Après un avis favorable de l’Unesco, la candidature des médinas des sultanats historiques des Comores sera examinée le 25 juillet à Busan, en Corée du Sud. Une étape décisive qui peut ouvrir les portes du patrimoine mondial.

 

Après un avis favorable de l’Unesco, la candidature des médinas des sultanats historiques des Comores sera examinée lors de la 48ᵉ session du Comité du patrimoine mondial, prévue à Busan, en Corée du Sud, le 25 juillet prochain. À quelques jours de cette échéance, le Centre national de documentation et de recherche scientifique (Cndrs) a présenté les enjeux de cette étape décisive, qui pourrait marquer l’histoire de l’archipel.

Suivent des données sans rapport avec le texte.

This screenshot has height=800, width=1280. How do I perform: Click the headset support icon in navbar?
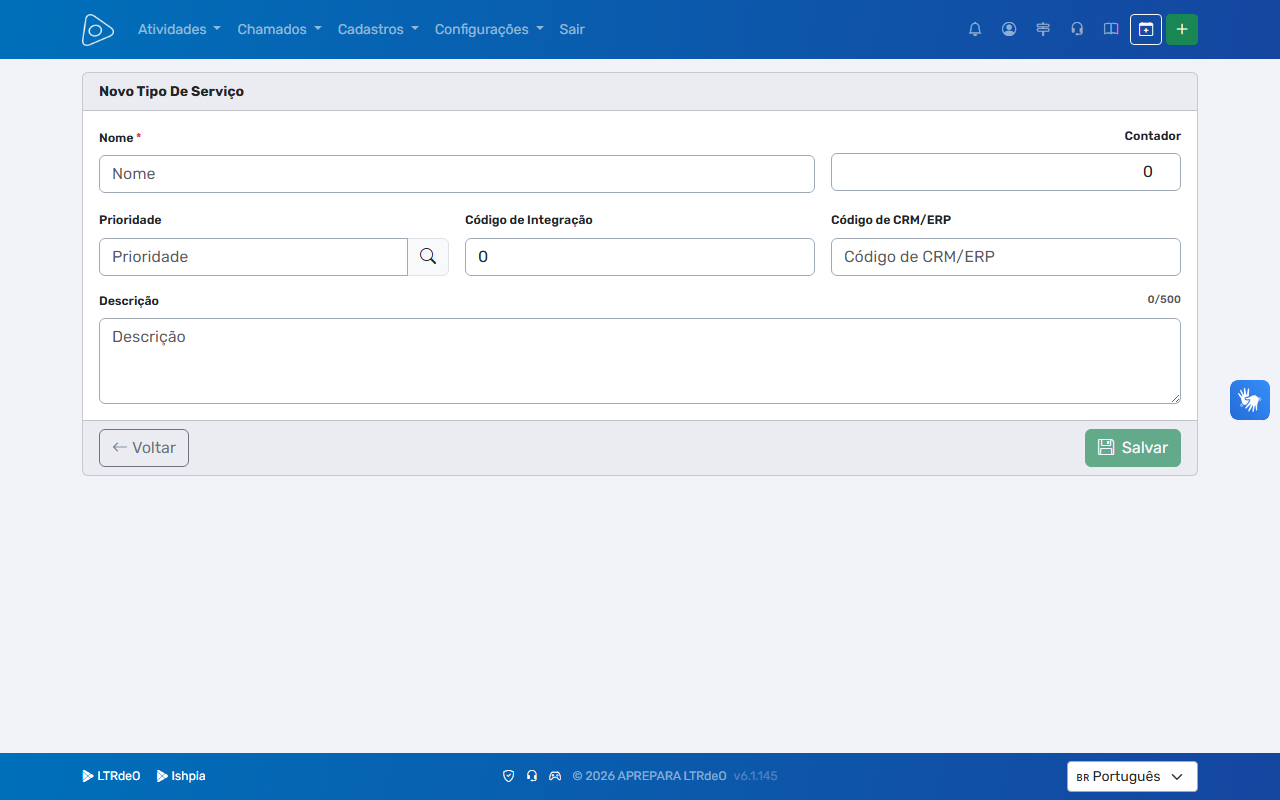point(1077,29)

Le directeur général du Cndrs, Toiwilou Mze Hamadi, a animé hier mercredi 15 juillet une conférence de presse dans son bureau afin de faire le point sur les préparatifs de la délégation comorienne. La délégation est attendue à Busan pour prendre part à la 48ᵉ session du Comité du patrimoine mondial. Pour le directeur général, cette échéance représente «notre Coupe du monde» et pourrait constituer «une journée historique» pour les Comores.

Le résultat des efforts conjoints

Selon lui, l’évaluation positive rendue le mois dernier par l’Unesco est l’aboutissement d’un long travail scientifique et technique. «Ce travail est le fruit des activités scientifiques et professionnelles menées depuis près de vingt ans», a-t-il déclaré. Il a toutefois souligné que la candidature a connu une accélération à partir de 2019, année de sa prise de fonction à la tête du Cndrs. «Depuis cette date, nous nous sommes accrochés à ce dossier jusqu’à aujourd’hui.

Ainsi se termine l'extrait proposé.